Intuitivelly, does this mean there are a finite set of elements in $H$ that are not in $K$? Since each element of $H$ not in $K$ will map to a coset of $K/H$?
Or does it mean there could be infinite elements in $H$ that are not in $K$, but quotient map $ K \rightarrow K/H$ is not injective, and there are only a finite number of cosets?
Best Answer
When $H$ is a subgroup (not necessarily a normal subgroup) of $K$, we can form a partition of $K$ by left cosets $kH = \{kh \mid h\in H \}$ using elements $k\in K$. Counting the number of distinct such left cosets gives us the index $[K:H]$ of $H$ in $K$.

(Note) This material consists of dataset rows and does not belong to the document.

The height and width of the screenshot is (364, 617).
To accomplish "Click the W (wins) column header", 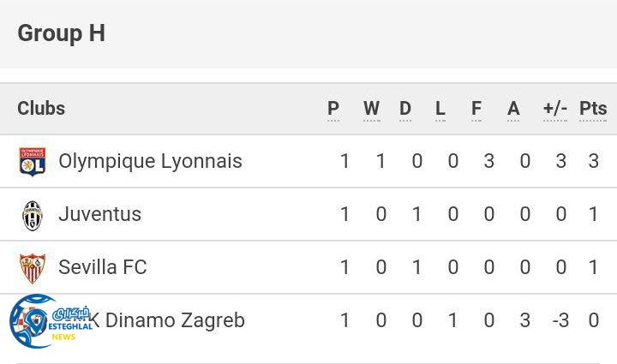I will [x=371, y=109].
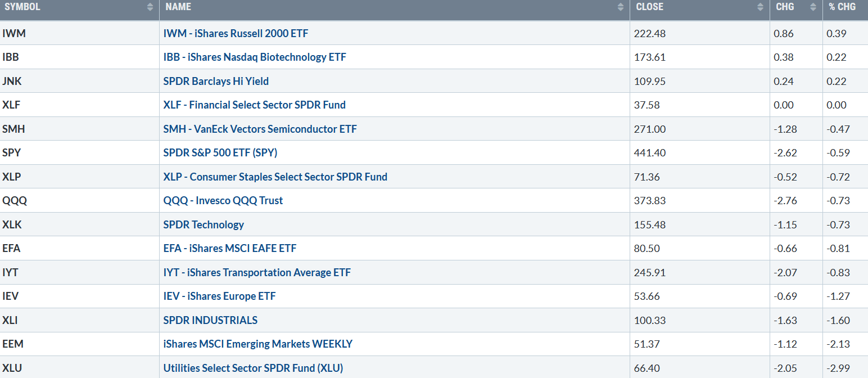The height and width of the screenshot is (378, 868).
Task: Open SPDR Technology link
Action: pyautogui.click(x=204, y=224)
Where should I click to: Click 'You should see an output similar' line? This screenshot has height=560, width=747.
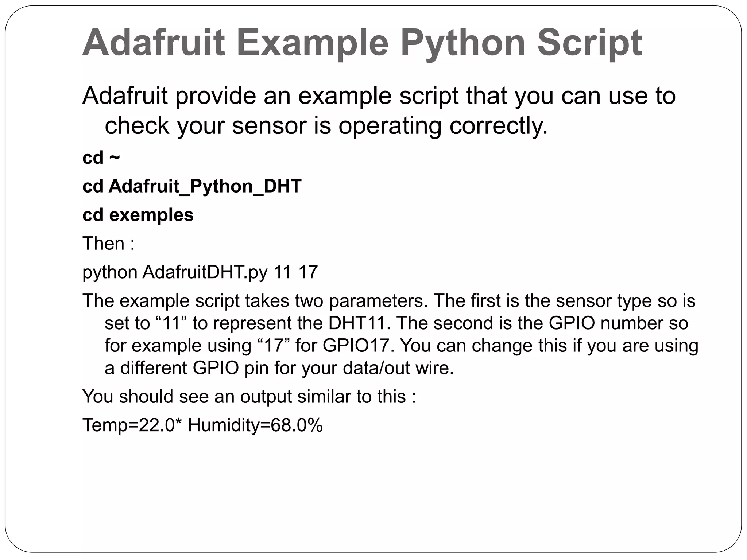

[The Reader is encouraged to prove that two such left cosets of $kH$ and $k'H$ are either equal or disjoint, which is why they partition $K$. The same applies to right cosets, and the Reader is encouraged to find a bijection between these left cosets and right cosets, so that the count $[K:H]$ is the same whether we use one or the other choice to partition $K$.]
What it would mean for $n=[K:H]$ to be finite is that there are $n$ elements $k_1,\ldots,k_n \in K$ such that $K$ is the disjoint union $k_1H \cup \ldots \cup k_nH$.
Note that one of these parts must be the coset $H$, distinguished by being the coset that contains the identity $e$ of $K$ (and of $H$). One easily shows that $H$ is a normal subgroup of $K$ exactly when each left coset is also a right coset of $H$. It follows that subgroups of index $2$ will always be normal subgroups.